日本ハム・新庄剛志監督(53)が交流戦で躍進するため、ファンに対して切なる思いを抱いている。本拠地・エスコンフィールドでの「声」による後押しだ。

 5日までの阪神3連戦はスタンドに熱狂的な虎党が集結。自軍ベンチがある一塁側の上段や右翼を除き、半分以上が阪神ファンで埋めつくされた。しかも阪神の応援はパ・リーグ各球団以上に迫力があり、大音量の声援が球場内に響き渡ってまるで敵地のような雰囲気に包まれた。高校時代から甲子園など大舞台に慣れている清宮幸太郎内野手(26)ですら「やっぱりセ・リーグの応援はすごいっすよ」と圧倒されたのだから相当な〝圧〟だ。

 そこで新庄監督はナインやベンチの思いを代弁するように「(球場の)屋根が閉まっていて(音響効果も相まって)タイガースのホームみたいなので。やっぱり負けてほしくないですね。ファイターズの応援も」と地元ファンにさらなる奮起を切望する。

 もちろん、日本ハムファンが日ごろから声を張り上げて応援してくれていることは十分理解している。ただ、相手ファンの絶対数や熱狂ぶりなどを考慮すれば、セの人気球団の応援に〝勝つ〟ことは至難の業だ。それでもこのまま声量で上回られ続ければ、ホームで劣勢に立たされる可能性があるばかりか、目標に掲げる「交流戦11勝7敗」にも影響しかねない。

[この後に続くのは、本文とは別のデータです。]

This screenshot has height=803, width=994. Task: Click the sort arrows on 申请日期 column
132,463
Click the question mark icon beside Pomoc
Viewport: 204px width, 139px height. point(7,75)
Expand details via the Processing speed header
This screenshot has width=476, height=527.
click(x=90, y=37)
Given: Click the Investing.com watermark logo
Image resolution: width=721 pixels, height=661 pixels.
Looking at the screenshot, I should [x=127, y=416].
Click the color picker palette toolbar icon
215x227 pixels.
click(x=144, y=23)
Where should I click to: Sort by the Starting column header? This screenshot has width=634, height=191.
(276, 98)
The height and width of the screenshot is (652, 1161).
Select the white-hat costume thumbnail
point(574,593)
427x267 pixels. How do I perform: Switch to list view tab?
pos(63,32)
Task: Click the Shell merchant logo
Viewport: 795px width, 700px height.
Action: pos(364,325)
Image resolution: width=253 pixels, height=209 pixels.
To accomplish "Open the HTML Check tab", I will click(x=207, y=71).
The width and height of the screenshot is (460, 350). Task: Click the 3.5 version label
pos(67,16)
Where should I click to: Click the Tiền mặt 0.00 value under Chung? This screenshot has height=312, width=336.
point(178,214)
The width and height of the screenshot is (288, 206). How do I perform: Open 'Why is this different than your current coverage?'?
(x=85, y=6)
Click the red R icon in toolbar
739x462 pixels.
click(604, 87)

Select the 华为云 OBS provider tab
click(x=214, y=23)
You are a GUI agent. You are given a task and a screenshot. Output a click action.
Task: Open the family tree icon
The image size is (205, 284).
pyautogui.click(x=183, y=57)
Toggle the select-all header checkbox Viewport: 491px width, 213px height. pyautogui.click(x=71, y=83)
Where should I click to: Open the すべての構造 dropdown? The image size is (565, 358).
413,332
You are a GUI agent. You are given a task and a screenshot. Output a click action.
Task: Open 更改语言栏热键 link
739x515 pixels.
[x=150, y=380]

 そんな思いもあってか、新庄監督は「(自軍応援を拡声できる)マイクか何かを仕込んどこうかな」とポツリ。冗談交じりに特殊装置の活用による「声量倍増計画」をほのめかしているが…。

 次のホームゲームは10日からヤクルトとの3連戦。その直後には阪神と同様、熱狂的な応援で知られる広島との3連戦も控える。ファンと一体となって交流戦を乗り切りたい指揮官の願いはかなうか――。